## ASSIGNMENT
Begin the copy at the line containing "Image resolution: width=597" and end it at the final line of the material below, reproducing each line exactly, without images.
____
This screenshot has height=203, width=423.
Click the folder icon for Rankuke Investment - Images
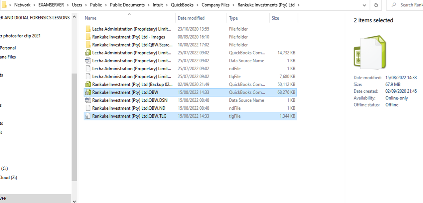[x=88, y=37]
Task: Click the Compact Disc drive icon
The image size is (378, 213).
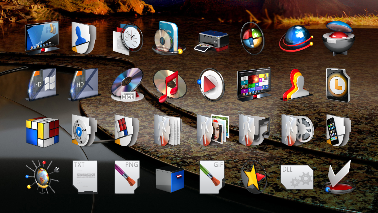Action: (x=127, y=85)
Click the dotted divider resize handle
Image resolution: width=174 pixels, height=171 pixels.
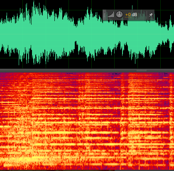click(141, 70)
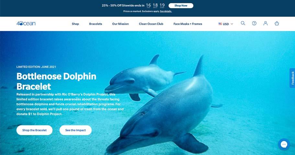Click the sale countdown timer

coord(155,5)
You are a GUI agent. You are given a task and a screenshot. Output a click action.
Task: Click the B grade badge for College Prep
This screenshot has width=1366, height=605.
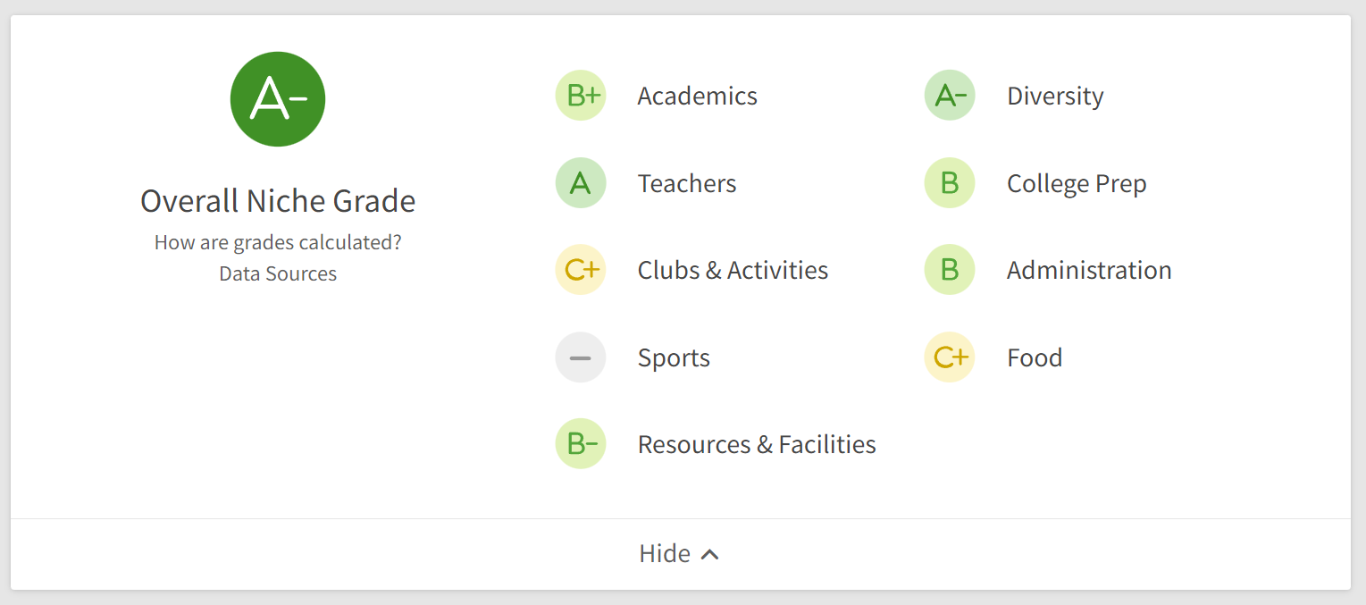(950, 183)
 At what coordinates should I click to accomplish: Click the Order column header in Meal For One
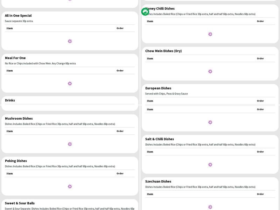[x=120, y=71]
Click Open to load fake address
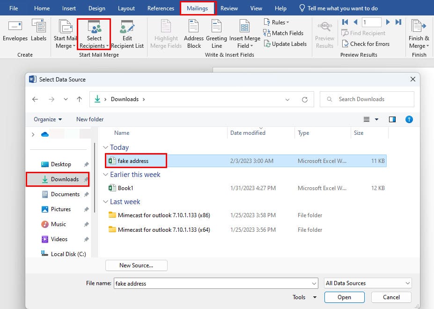This screenshot has width=434, height=309. (344, 297)
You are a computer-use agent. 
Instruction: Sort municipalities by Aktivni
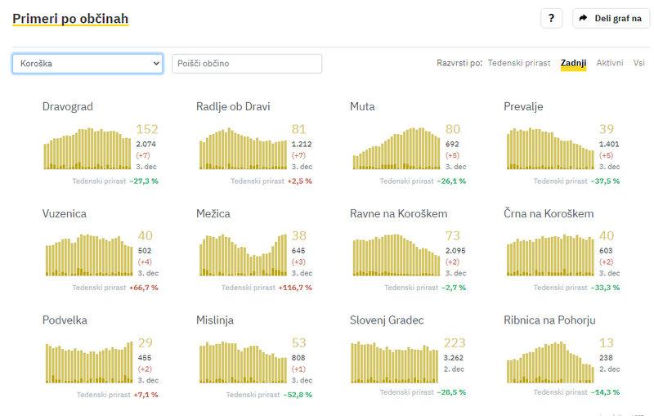pos(610,63)
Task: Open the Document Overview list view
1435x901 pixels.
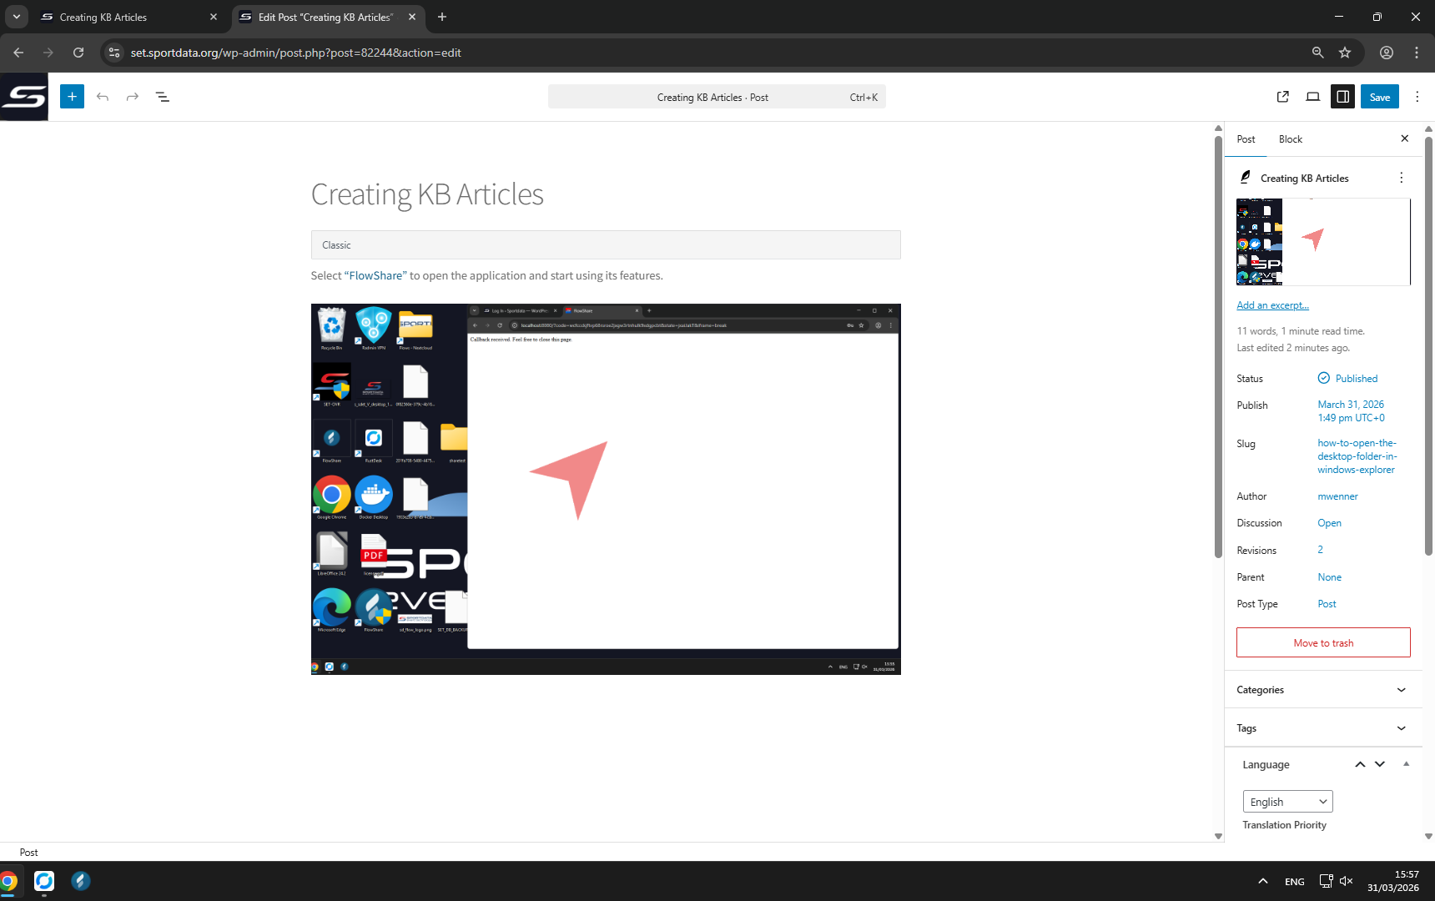Action: click(163, 97)
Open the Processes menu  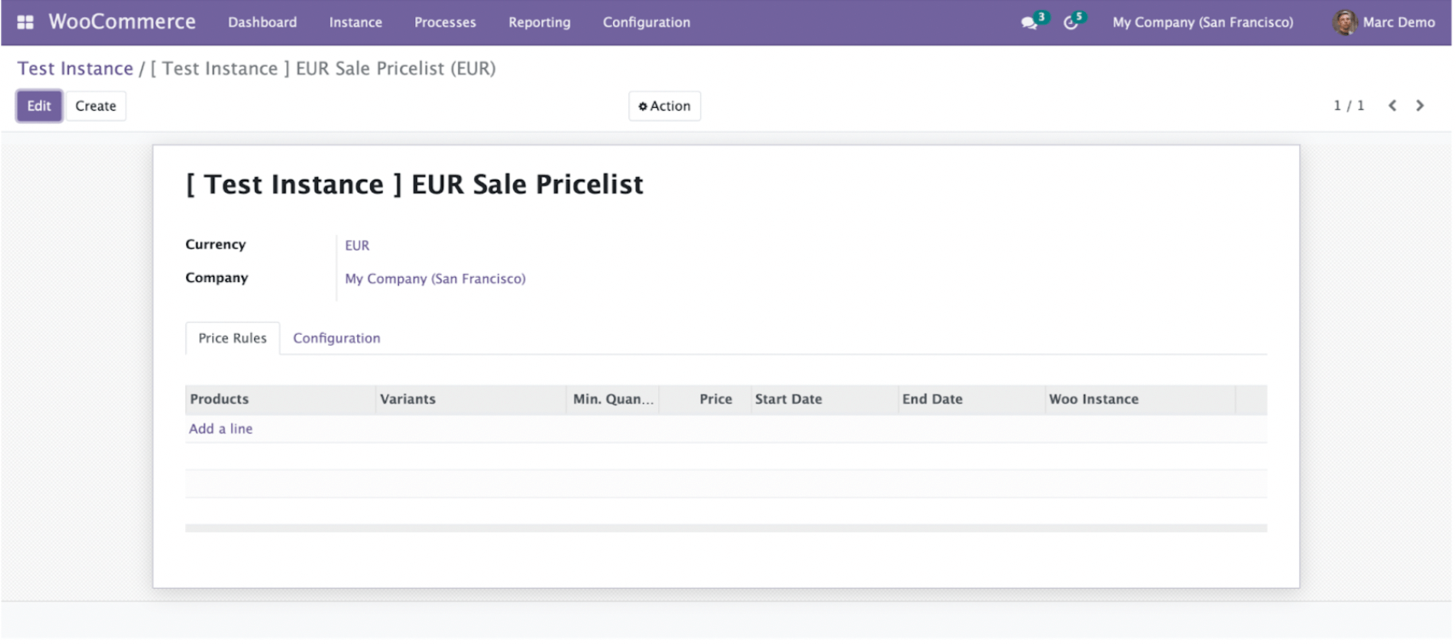445,22
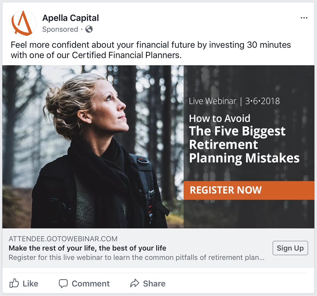Click the truncated webinar description text
The width and height of the screenshot is (317, 296).
(x=136, y=257)
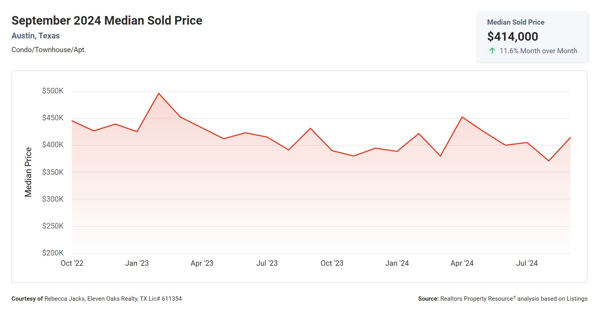Click the "September 2024 Median Sold Price" heading

[x=107, y=21]
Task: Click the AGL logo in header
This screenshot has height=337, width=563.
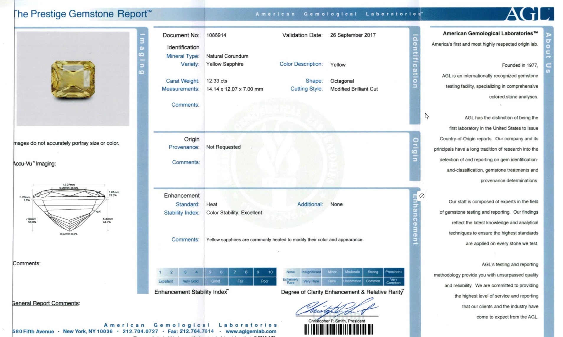Action: [529, 14]
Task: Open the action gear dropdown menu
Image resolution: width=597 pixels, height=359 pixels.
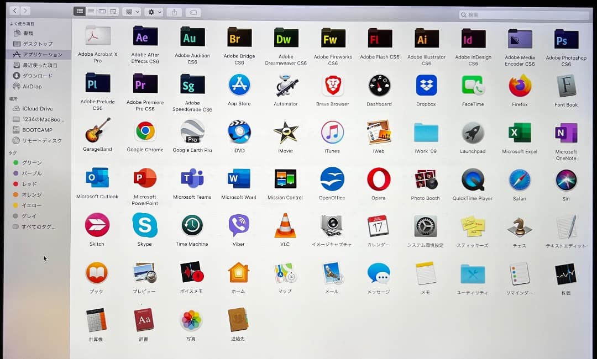Action: [153, 12]
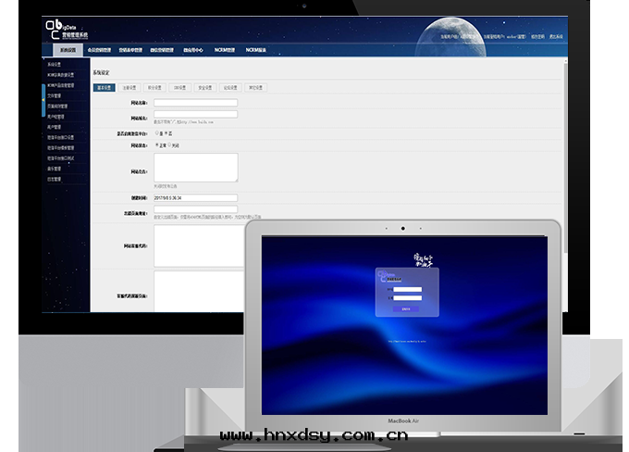This screenshot has height=452, width=629.
Task: Focus the 网站域名 text field
Action: pos(195,115)
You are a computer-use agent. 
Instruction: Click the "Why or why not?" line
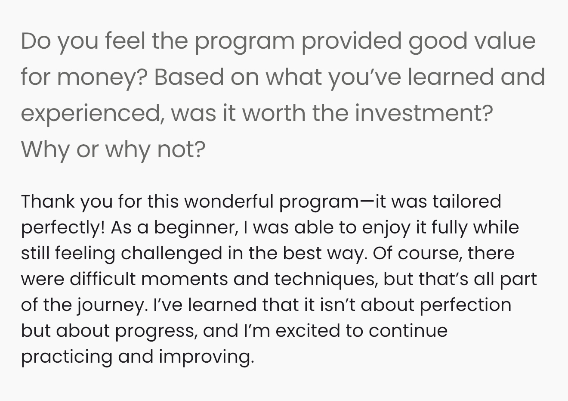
____
## OUTPUT FOR THIS TASK
Image resolution: width=597 pixels, height=359 pixels.
Action: [153, 12]
This screenshot has height=452, width=629.
Task: Focus the 网站域名 text field
Action: pos(195,115)
You are a computer-use agent. 
Instruction: Click the "Why or why not?" line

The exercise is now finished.